Re: [PATCH v2 3/3] clean: improve performance when removing lots of directories

2015-04-17 Thread Junio C Hamano
Jeff King  writes:

>> Option 1:
>>  Plug the hole in my new is_git_repository function. A quick and dirty
>>  fix that passes the above test would be:
>
> I think that makes sense. It would be nice if you could just call
> read_gitfile, but that function is very anxious to die on error. So the
> prerequisite step would probably be to refactor that into a
> read_gitfile_gently that returns an error code.

I agree.

I was looking at the repository discovery loop to see if it makes
sense to update is-git-directory() to take a gitfile, but I do not
think it is a good idea (typically after is-git-directory() says
"yes", we would append paths e.g. "refs/heads/master" after it to
pass the result to system calls like open()).  I agree that adding
read-gitfile-gently and call it before running is-git-directory
would be a good solution for this change.

> PS Thank you for working on this.

That too.

Thanks.
--
To unsubscribe from this list: send the line "unsubscribe git" in
the body of a message to majord...@vger.kernel.org
More majordomo info at  http://vger.kernel.org/majordomo-info.html


Re: [PATCH v2 3/3] clean: improve performance when removing lots of directories

2015-04-17 Thread Jeff King
On Fri, Apr 17, 2015 at 08:15:40PM +0200, erik elfström wrote:

> > Doesn't this implementation get confused by modern submodule
> > checkouts and descend into and clean their working tree, though?
> > Module M with path P would have a directory P in the working tree of
> > the top-level project, and P/.git is a regular file that will fail
> > "is_git_directory()" test but records the location of the real
> > submodule repository i.e. ".git/modules/M" via the "gitdir:"
> > mechanism.
> >
> 
> Yes, there is a problem here. I've added the test below and it fails after
> my change by cleaning sub2 (sub1 is not cleaned). Are there more cases
> here that I should test for?

I wonder about the opposite case, too (finding more repos than we used
to).

It looks like your patches will find bare repositories in the tree,
whereas the current code does not (it only cares about ".git"). AFAIK,
submodules will never exist as bare in the working tree. And I have seen
repositories which embed bare repos as test cases. Admittedly this is
because I work on projects that are related to git itself, but I don't
see a reason to regress this case if the submodule code doesn't get any
benefit.

> Base on the previous discussion of the patch topic I can see 3 options
> for how to fix this:
> 
> Option 1:
>  Plug the hole in my new is_git_repository function. A quick and dirty
>  fix that passes the above test would be:

I think that makes sense. It would be nice if you could just call
read_gitfile, but that function is very anxious to die on error. So the
prerequisite step would probably be to refactor that into a
read_gitfile_gently that returns an error code.

::::

--- STATED PROBLEM A ---
From the records, list the lines from the line with "Click the $1250 target fare cell" up to and including the line with "click(x=210, y=11)" as a Markdown table with the columns Row and Line, skipping blank lines. Leave the pictures out of the table.

--- SUPPLIED MATERIAL ---
::::

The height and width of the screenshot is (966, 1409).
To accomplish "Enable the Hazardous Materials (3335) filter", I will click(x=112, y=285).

::::

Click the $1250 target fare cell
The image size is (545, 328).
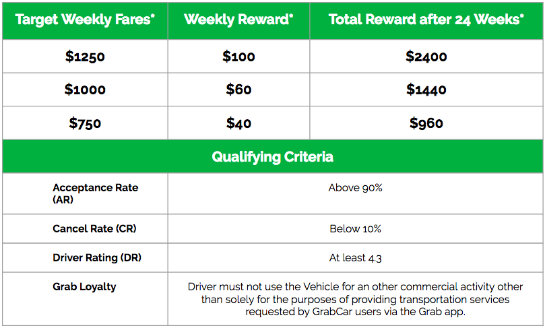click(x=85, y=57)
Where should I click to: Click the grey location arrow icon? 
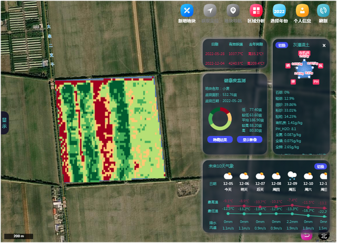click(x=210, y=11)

::::

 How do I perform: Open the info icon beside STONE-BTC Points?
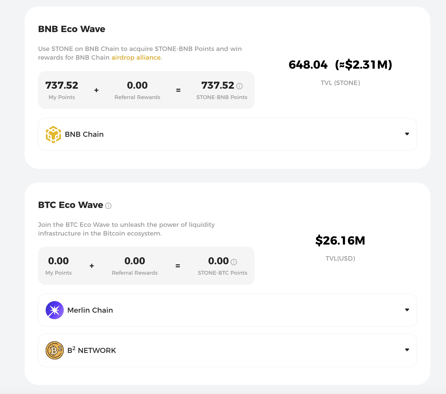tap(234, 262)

::::

--- STATED PROBLEM B ---
Write what comes next in the mailing-list thread about speeding up git clean, picking up after its last sentence.

--- RESPONSE A ---
| Row | Line |
|---|---|
| 1 | Click the $1250 target fare cell |
| 2 | The image size is (545, 328). |
| 3 | click(x=85, y=57) |
| 4 | Where should I click to: Click the grey location arrow icon?  |
| 5 | click(x=210, y=11) |

--- RESPONSE B ---
-Peff

PS Thank you for working on this. I have been quiet because I haven't
   had a chance to look over your patches carefully yet, but overall
   they look very promising.
--
To unsubscribe from this list: send the line "unsubscribe git" in
the body of a message to majord...@vger.kernel.org
More majordomo info at  http://vger.kernel.org/majordomo-info.html


Re: [PATCH v2 3/3] clean: improve performance when removing lots of directories

2015-04-17 Thread erik elfström
On Wed, Apr 15, 2015 at 7:56 PM, Junio C Hamano  wrote:
> Erik Elfström  writes:
>
>> Before this change, clean used resolve_gitlink_ref to check for the
>> presence of nested git repositories. This had the drawback of creating
>> a ref_cache entry for every directory that should potentially be
>> cleaned. The linear search through the ref_cache list caused a massive
>> performance hit for large number of directories.
>
> I'd prefer to see the "current state" described in the current
> tense, e.g.
>
> "git clean" uses resolve_gitlink_ref() to check for the presence of
> nested git repositories, but it has the drawback of creating a
> ref_cache entry for every directory that should potentially be
> cleaned. The linear search through the ref_cache list causes a
> massive performance hit for large number of directories.
>

Yes, that reads better.

>> Teach clean.c:remove_dirs to use setup.c:is_git_directory
>> instead. is_git_directory will actually open HEAD and parse the HEAD
>> ref but this implies a nested git repository and should be rare when
>> cleaning.
>
> I am not sure what you wanted to say in this paragraph.  What does
> it being rare have to do with it?  Even if it is not rare (i.e. the
> top-level project you are working with has many submodules checked
> out without using the more recent "a file .git pointing into
> .git/modules/ via 'gitdir: $overThere'" mechanism), if we found a
> nested git repository, we treat it as special and exclude it from
> cleaning it out, which is a good thing, no?
>

I was trying to motivate that the performance of is_git_directory is not a
problem for us even though it opens a file and parses it. I see now when I
read it again that this is not very clear.

> Doesn't this implementation get confused by modern submodule
> checkouts and descend into and clean their working tree, though?
> Module M with path P would have a directory P in the working tree of
> the top-level project, and P/.git is a regular file that will fail
> "is_git_directory()" test but records the location of the real
> submodule repository i.e. ".git/modules/M" via the "gitdir:"
> mechanism.
>

Yes, there is a problem here. I've added the test below and it fails after
my change by cleaning sub2 (sub1 is not cleaned). Are there more cases
here that I should test for?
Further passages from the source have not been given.